Jim went to sleep first. Ernest felt too excited to sleep, but sleep he did, nevertheless, although he slept cold; and the first thing that he heard, when awakened by a general stir around him, was Jim’s disgusted exclamation:
“Jiminy Christmas, what a fog! Can’t see a thing! Couldn’t hit the side of a barn if my feet were touching it!”
That might be so. At any rate, since they had camped a regular Texas fog had settled down; and now in the gray of very early morning (four o’clock was the hour) the whole landscape was a blank. Soaked were the blankets, and dripping were the grass and shrubs and exposed noses.
“Glad I put my rifle in under with me,” remarked Ernest. “Did you put yours in?”
“Sure,” said Jim, as they dressed by pulling on their boots. “Hope the cannon doesn’t miss fire on us. Touch-hole ought to’ve been covered.”

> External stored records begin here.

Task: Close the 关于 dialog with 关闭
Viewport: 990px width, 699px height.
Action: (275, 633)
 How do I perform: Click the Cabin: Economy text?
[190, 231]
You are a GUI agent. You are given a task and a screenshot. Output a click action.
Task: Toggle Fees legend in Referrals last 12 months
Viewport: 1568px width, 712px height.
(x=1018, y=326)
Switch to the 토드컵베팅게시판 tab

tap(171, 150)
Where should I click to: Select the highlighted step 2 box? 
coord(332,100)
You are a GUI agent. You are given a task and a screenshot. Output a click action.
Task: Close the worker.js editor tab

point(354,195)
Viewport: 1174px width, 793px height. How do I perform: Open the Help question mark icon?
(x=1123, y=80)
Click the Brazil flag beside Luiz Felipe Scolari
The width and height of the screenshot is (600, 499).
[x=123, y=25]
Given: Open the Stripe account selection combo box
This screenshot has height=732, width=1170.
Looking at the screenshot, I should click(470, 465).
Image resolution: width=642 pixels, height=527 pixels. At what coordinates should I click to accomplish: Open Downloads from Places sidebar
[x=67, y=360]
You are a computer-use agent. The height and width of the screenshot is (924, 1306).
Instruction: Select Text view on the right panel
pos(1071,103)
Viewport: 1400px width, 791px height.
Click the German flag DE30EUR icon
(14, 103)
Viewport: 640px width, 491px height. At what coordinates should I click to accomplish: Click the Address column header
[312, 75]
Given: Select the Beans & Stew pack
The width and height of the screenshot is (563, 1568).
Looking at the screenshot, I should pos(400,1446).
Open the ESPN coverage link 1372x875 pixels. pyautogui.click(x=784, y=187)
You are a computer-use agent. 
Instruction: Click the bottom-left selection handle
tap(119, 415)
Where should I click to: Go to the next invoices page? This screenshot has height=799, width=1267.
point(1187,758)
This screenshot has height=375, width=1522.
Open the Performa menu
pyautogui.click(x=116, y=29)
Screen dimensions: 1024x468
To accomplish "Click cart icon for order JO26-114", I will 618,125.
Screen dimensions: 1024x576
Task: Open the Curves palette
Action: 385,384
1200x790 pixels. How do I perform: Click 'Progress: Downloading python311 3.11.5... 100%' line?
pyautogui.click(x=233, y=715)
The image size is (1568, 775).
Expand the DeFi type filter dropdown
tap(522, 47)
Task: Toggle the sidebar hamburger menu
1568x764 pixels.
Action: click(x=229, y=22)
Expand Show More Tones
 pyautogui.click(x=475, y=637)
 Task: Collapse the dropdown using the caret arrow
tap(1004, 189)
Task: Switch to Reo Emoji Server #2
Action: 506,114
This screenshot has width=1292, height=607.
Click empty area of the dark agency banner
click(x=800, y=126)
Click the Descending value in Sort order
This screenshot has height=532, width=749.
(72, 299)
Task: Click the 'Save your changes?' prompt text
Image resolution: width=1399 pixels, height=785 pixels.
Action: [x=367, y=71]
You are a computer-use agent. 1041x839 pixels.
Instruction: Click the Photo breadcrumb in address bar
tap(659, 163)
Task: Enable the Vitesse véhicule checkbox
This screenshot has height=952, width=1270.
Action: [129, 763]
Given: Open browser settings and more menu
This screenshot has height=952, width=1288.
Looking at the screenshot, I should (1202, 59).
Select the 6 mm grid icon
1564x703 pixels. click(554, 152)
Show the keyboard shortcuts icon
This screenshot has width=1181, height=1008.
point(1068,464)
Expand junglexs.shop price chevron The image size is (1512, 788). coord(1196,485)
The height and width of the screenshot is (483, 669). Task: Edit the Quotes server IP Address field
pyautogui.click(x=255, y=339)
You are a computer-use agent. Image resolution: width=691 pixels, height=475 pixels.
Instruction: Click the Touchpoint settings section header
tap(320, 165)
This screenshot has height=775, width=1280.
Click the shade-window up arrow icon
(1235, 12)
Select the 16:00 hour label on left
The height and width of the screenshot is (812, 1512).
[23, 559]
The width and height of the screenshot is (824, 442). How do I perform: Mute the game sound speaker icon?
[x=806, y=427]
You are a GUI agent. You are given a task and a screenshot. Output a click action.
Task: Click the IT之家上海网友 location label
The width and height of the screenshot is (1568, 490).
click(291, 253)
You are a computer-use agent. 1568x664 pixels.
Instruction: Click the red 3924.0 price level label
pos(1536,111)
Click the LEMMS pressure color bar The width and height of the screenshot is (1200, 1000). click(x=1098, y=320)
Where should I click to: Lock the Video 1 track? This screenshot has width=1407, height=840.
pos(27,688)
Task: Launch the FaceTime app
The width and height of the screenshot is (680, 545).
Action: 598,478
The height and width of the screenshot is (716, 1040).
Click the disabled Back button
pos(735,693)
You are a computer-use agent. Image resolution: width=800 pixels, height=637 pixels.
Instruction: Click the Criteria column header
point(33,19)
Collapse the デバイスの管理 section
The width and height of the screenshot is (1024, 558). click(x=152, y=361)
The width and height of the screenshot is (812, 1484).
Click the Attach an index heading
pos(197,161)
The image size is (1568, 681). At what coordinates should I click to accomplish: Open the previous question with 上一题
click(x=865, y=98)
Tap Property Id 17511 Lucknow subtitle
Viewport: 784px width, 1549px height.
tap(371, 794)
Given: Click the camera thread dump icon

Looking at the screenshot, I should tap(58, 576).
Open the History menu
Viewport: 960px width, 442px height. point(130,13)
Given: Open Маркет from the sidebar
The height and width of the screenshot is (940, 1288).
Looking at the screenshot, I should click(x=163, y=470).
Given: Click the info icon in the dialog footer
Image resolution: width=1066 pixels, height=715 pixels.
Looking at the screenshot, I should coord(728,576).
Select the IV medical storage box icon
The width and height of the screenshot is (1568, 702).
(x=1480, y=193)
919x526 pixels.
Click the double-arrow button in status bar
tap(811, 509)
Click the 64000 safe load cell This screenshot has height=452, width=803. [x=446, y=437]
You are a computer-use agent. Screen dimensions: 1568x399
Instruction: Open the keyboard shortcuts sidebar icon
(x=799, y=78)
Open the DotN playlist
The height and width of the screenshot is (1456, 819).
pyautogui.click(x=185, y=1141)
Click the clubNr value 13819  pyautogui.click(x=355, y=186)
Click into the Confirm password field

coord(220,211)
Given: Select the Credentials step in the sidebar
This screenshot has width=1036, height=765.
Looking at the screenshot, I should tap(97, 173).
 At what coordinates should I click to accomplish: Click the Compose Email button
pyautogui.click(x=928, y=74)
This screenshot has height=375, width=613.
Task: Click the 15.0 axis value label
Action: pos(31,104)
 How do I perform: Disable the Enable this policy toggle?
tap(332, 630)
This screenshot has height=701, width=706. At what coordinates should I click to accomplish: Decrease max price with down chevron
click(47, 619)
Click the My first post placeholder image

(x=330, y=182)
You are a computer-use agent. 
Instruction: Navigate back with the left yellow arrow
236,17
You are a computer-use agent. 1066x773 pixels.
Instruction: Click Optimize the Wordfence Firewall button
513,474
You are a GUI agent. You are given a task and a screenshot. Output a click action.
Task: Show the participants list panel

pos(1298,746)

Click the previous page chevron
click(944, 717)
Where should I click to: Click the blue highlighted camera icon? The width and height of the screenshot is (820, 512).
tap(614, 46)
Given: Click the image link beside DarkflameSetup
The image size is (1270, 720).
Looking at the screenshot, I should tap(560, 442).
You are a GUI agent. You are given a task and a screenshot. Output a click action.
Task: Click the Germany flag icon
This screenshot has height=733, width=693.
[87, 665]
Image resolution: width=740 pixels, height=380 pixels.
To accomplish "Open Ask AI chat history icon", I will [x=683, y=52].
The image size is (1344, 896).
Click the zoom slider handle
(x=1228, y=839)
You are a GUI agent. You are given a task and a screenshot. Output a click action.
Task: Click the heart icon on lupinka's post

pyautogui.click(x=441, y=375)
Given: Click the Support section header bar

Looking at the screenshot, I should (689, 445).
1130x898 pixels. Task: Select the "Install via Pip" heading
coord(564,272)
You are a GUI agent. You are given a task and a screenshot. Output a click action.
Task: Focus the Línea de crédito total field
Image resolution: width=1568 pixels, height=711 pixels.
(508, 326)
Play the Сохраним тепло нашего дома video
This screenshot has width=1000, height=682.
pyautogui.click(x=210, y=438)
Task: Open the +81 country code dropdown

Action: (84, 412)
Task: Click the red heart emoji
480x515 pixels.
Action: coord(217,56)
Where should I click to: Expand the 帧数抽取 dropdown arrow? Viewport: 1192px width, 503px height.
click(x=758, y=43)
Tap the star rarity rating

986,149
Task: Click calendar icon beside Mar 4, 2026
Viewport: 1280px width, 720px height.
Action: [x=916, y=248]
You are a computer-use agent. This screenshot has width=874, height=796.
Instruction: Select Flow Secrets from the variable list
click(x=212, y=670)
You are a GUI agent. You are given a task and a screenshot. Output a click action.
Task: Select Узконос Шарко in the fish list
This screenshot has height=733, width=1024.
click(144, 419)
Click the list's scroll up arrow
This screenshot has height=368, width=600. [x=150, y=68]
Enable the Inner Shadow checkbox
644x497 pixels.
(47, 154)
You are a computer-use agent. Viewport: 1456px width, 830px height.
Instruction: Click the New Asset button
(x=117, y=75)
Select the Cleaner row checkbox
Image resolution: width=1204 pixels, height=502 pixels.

However, Lieutenant Dickinson could be depended upon to attend to that.
“Anyway,” observed Jim, “if we can’t see the Mexicans they can’t see us, and we can get right close up to ’em. We know the country better than they do.”
Without delay for coffee, the ranks were formed again by the impatient Colonel Moore. The horsemen cinched their wet, hunched horses, and climbed aboard; and once more the army moved forward, toward Ezekiel Williams’s place, in regular line of battle.